→ Document segment
+ + + +
A great deal of what drives sociopolitical life in the U.S. has more to do with core beliefs regarding humanity's nature as a whole viz. good and evil rather than the visages of left and right. On one side, there are the people who believe humanity is inherently flawed, that we all can't be trusted, that we need to be governed. (Note that this belief straddles both left and right, both historically and presently: this applies to Lenin as much as it does to Cheney.) On the other side, there are those who believe in our inherent goodness, that generosity is a prevalent attribute, that true democracy is nurtured from the ground up: the Zinns and Kuciniches (and yes, Ron Pauls, his backward views on abortion and “the border” notwithstanding) of the world. Unfortunately for the adherents of both sides of this debate, human beings appear to be capable of vast acts of kindness as well as unspeakable cruelty. As is evidenced by landmark studies such as the Milgram and Stanford Prison Experiments, cruelty is tied as much to circumstance as it is to individual beliefs or character, while more recent research indicates inherent human tendencies towards mutual support systems and cooperation [1].
Is it possible that “good vs. evil” when presented in an absolutist fashion is not complex enough to embody the emotional and psychological realities that we contend with daily?
+ + + +
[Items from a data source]
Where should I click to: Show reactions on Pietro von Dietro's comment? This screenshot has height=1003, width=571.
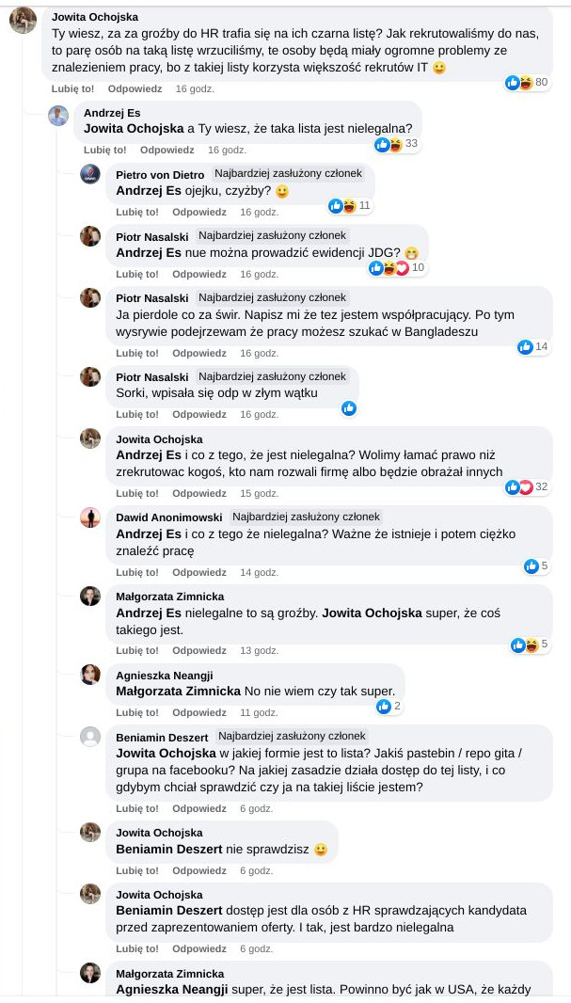click(349, 205)
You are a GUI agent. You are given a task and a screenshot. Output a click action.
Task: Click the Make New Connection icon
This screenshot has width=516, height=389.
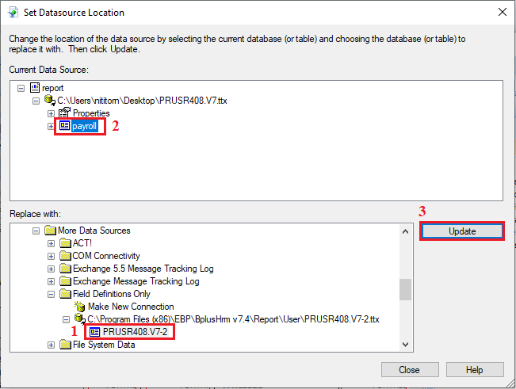(79, 307)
+ + + +
In the passage on good and evil, copy the part that begins at "Is it possible" and ends after "contend with daily?", swapping "absolutist" for "black-and-white". Nothing in the lines is needed for this work.

Is it possible that “good vs. evil” when presented in an black-and-white fashion is not complex enough to embody the emotional and psychological realities that we contend with daily?